### SELECTED EXCERPT
And we are going deep into the proton.

Turns out the protons and the neutrons are not fundamental, and they are made from little particles called quarks and gluons. Gluons  are the force carriers, they are the way quarks talk to each other, how they interact. They bind the quarks into the proton, neutron, pions, kaons amongst many others… They are the glue that binds them. Now you are probably slapping your face in disappointment at such a terrible name, right? Well, it is a very weird historical accident that everything which surrounds the studies of quarks and gluons is funnily named. The word quark comes from a poem from Joyce, and it is a whimsical as some of the properties they have, although quark also is a special kind of yoghurt in Germany. So, quarks come in 6 different flavours  (which is the actual scientific word, believe it or not) : up, down, charm, strange, bottom and top. This gives rise to an infinite amount of weird and dumb puns. Phrases like charm physics, top physics or strange suppression can be heard today at today’s conference…

Additionally, each of these flavours can be found in one of three different… smells. Ok, no, I am just kidding. We are not that goofy, they come in colours. These are of course not real colours, but labels we use to understand different states these particles exhibit. Anyway, these labels are why the Theory of Strong interactions is also called Quantum Chromodynamics (chromo from colour in greek). Quarks can take labels such that they can be red, green or blue. The reason why those colours were chosen is that if you mix red, green and blue light (RGB in a projector/beamer), you get white. And in nature, there are no coloured particles, hence all the measurable ones are white. Finally, the burning question: If we don’t measure those numbers, why do we need them? It is impossible to explain why protons, neutrons and similar particles behave without the existence of quarks and gluons… (for more about this see next post)

We have investigated deeply the properties of quarks and gluons throughout the history of particle physics. We have a very good idea of what they say to each other individually, how the behave in isolation. You could say we understand the “few-body physics” of the particles that are inside the nucleus quite well. But what happens when you have not three or six but six hundred quarks and gluons or even more? Does it behave individually, or as a gas, or a liquid, or something even more exotic? If it becomes a fluid (a medium), does it exhibit thermal equilibrium, and if yes, what temperature does it have? What happens when this collection of particles is stressed and put to be under extreme conditions? We are interested in all of this. In our work, we always keep in mind their fundamental (individual) properties but our goal is to better understand how they behave collectively, or if I may, socially.

How I imagine the collision. A burst of color, expanding in space and time, overflowing of new things yet to be made.

But how do you do this?

### DATA SHOWN

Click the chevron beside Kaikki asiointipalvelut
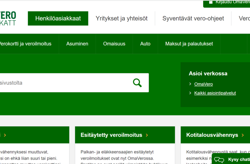The height and width of the screenshot is (164, 250). coord(190,93)
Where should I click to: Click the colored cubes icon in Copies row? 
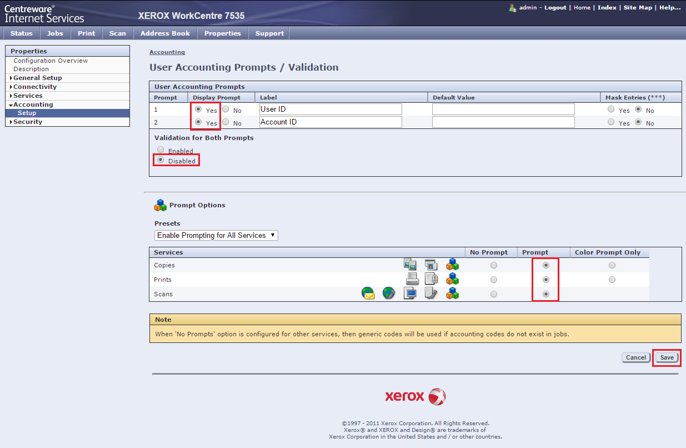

### TASKS
**A.** According to the passage on quarks and gluons, what are the six quark flavors?
**B.** Pick up the passage on quarks and gluons after its final sentence and keep going.
The lines have nothing to do with the text on quarks and gluons.

### TASK-BY-TASK ANSWERS
**A.** Up, down, charm, strange, bottom, and top.

**B.**
To answer this, we smash protons with protons, protons with nuclei, or nuclei with nuclei to better understand what is happening. We do this at very high energies, which means that we are colliding them almost at the speed of light! When these systems collide, the neutrons/protons  that interact with each other, are destroyed to reveal their inner workings. Think of two piñatas exploding when they suddenly touch each other, and revealing all those sweet candies you were looking forward to see.

For us it is very important to do the three kinds of experiments listed before to see how different number of initial protons/neutrons in the system affect the outcome of the physics we see in the experiment. That means that we want to see how the initial number of protons/neutrons affect how much of collective behaviour it exhibits. But, why this barbaric treatment, and why not use a microscope, or shine light on it? That is the topic of the next post, but let me give you a small spoiler, the collision is our microscope…

Flowing colours in a Murano glass. When I saw it, it reminded me that as the two ions collide in the experiment, they explode into a colorful spectrum of particles, each carrying the signatures of the collision, plus a little more. So it is this glass, the sum of its constituents, plus a lot more. Photo by Heike Frömke.

So we gather here in Venice this year to discuss our knowledge and ideas. Venice, which has been known for centuries for so many things. It was a naval superpower some many centuries ago, and it was there where Galileo first presented the telescope. And it is also very well-known for its sturdy and beautiful glass, the famous Vetro di Murano. Watching the glass-master making all these glasses and vases and sculptures with absolute calm and focus is something outstanding. It occurred to me that we are not so different. He heats the glass to make it malleable and fluid, we are smashing nuclei together to observe collective behaviour, to see its collective, “molten“, properties. The glass master seems to fully understand intuitively his material, how the temperature, flow, or the rotation that he gives affect the final result. We want to understand also those same factors and more in our material, and we are slowly and steadily on our way there.